Troy became a confirmed Christian at the age of 13, although he was discriminated against in church because he was an African American. He was baptized into the Baptist church, but he was surprised to hear that the deacons and the church pastor were giving sermons to justify their own personal trade in slaves. The pastor would sell members of his own congregation. Troy and his wife left Virginia in disgust in March 1848, and moved to Cincinnati.

In his new home, Reverend Troy was said to be the only "slave preacher" who was qualified to preach when he started. He was first a pastor at a church in Amherstburg in southern Canada, before settling in nearby Windsor, Ontario. In 1853 he held prayer meetings that led to the laying of a foundation stone for a church in Windsor in 1858. Troy founded the "First Baptist Church" in Windsor although the first local Baptist church had been established a few years before.

Troy published a book of stories taken from the lives of slaves who had escaped from the United States to Canada. His book has been cited by historians as counter-evidence to the idea that slaves escaped and were smuggled across America by white activists. Troy gives examples of slaves who escaped north without the aid of the Underground Railroad. He described how John Hedgeman was helped to freedom by black slaves and free people, who risked arrest for assisting those escaping north to Canada.

Troy traveled to Britain to raise funds for his church, where he gave lectures to anti-slavery societies. He traveled with William M. Mitchell, and was mentioned in the latter's book. Troy also traveled throughout Europe, Jamaica and Haiti.

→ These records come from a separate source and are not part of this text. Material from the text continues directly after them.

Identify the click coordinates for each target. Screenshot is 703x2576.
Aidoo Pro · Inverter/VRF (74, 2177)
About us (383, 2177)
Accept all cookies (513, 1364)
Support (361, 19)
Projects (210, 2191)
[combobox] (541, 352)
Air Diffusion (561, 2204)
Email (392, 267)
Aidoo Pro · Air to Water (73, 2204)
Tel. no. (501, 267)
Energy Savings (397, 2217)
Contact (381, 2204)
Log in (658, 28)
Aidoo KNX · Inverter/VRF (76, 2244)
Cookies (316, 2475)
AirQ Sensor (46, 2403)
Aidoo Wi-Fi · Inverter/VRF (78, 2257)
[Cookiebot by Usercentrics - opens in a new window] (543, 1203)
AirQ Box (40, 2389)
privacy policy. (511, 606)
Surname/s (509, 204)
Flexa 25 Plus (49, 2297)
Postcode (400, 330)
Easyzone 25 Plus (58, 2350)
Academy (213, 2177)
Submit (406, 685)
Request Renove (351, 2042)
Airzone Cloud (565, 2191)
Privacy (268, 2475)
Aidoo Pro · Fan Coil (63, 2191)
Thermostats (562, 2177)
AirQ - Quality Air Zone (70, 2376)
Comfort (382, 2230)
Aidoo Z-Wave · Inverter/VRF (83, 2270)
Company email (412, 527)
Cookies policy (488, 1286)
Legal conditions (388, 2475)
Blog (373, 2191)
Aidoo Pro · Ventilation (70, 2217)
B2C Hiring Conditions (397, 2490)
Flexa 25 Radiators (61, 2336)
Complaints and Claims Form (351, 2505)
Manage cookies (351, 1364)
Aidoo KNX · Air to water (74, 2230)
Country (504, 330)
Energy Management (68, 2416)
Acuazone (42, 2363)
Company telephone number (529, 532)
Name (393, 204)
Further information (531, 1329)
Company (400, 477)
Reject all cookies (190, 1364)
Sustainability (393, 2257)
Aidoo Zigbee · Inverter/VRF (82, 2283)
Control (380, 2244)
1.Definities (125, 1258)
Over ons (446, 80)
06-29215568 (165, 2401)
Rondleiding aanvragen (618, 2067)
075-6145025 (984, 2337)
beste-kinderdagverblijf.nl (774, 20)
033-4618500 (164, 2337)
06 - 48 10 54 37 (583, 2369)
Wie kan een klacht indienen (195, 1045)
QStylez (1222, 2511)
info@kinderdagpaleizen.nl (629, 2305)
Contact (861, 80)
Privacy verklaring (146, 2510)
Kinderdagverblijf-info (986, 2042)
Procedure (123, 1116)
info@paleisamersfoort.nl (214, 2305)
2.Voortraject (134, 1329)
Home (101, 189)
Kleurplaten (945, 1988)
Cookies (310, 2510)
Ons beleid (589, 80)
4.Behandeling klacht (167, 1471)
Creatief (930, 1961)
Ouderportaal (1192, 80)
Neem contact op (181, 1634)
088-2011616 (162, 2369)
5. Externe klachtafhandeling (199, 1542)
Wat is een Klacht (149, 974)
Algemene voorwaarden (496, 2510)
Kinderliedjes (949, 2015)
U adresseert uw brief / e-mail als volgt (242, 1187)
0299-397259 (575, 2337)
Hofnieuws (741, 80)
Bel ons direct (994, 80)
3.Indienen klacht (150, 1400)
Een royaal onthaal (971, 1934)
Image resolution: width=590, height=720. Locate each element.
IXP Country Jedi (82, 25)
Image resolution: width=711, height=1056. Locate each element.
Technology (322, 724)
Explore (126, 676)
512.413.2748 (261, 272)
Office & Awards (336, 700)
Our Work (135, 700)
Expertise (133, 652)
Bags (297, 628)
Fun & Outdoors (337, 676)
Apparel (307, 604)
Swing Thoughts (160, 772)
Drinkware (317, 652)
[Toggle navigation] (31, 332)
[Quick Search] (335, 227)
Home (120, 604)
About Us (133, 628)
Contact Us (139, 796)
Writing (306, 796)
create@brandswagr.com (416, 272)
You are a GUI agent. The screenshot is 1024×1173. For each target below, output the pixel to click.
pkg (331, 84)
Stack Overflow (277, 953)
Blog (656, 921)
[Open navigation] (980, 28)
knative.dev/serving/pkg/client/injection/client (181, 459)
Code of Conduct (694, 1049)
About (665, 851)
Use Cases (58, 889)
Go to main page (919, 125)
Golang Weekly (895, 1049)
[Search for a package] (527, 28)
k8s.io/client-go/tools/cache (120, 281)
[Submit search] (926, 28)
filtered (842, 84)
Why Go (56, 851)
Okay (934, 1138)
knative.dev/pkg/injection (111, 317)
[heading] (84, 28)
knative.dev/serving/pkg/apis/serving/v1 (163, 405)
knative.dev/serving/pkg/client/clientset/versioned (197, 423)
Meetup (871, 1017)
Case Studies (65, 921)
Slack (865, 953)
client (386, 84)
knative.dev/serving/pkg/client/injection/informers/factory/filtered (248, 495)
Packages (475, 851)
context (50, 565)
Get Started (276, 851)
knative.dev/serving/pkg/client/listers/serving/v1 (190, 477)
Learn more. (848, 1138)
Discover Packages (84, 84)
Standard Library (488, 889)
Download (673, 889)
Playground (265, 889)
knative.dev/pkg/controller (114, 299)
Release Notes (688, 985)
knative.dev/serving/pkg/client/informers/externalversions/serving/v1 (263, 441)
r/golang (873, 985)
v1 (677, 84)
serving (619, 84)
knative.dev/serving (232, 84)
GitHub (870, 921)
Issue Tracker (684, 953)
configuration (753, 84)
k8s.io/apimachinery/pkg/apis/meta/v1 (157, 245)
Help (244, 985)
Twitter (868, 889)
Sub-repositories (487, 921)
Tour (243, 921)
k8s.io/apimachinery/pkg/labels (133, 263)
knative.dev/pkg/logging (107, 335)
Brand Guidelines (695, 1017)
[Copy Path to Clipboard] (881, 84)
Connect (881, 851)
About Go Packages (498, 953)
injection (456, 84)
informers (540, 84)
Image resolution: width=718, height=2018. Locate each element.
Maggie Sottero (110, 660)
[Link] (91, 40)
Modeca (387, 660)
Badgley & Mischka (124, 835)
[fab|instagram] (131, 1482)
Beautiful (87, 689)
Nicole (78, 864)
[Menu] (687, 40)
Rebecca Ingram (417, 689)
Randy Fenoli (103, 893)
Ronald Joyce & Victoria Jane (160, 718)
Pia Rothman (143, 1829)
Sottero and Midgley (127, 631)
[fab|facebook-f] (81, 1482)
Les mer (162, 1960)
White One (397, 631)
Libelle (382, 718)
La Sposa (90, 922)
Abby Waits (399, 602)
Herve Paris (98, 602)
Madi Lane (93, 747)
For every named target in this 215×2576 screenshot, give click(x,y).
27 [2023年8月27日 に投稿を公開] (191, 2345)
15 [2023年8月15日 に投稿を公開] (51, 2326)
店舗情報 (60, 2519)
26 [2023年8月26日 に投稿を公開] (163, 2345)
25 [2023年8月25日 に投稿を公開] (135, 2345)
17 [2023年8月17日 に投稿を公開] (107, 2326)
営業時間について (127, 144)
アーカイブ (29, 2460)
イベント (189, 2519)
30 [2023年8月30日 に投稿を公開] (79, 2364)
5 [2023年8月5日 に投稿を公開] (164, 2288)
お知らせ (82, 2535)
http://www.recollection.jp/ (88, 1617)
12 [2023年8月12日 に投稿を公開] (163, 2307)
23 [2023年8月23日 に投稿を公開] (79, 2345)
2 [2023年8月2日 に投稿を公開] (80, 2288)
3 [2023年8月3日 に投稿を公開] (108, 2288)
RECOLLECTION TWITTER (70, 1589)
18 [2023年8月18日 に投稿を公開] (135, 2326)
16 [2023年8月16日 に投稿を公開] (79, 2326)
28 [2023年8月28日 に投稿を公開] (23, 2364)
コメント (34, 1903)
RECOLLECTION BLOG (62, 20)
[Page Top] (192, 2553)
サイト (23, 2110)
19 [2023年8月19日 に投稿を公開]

In 1866 Troy relocated to Richmond, Virginia, where he spent nine months preaching and giving lectures. In 1867 he accepted a call to become the pastor of Richmond's Second Baptist Church. He resigned his pastorate in 1874 to found the Moore Street Industrial and Mission School and the Moore Street Baptist Church. On Sunday, October 10, 1875 Rev. Troy assisted Rev. Robert S. Laws in laying the cornerstone of Mount Zion Baptist Church (Arlington, Virginia), a church founded in Freedman's Village. In 1880 Troy was again called to be pastor of the Second Baptist Church, which calling he later resigned to found the Sharon Baptist Church.

==Family==
William Troy was married to Sidney Blackburn on 18 October 1847 in Essex County, Virginia. When William died he was survived by Sidney and six children; Mrs. Annie Walker of Camden, New Jersey, Mrs. Fannie E. Oliver of Richmond, Virginia, Dr. William Troy of Franklin, Virginia, Joshua W. Troy, Mrs. Nannie Walker and one other son, of Newport News, Virginia. At the end of his life Troy resided with his daughter Annie in Camden. He suffered from paralysis and Bright's disease which led to his death on 17 November 1905 in Camden, New Jersey.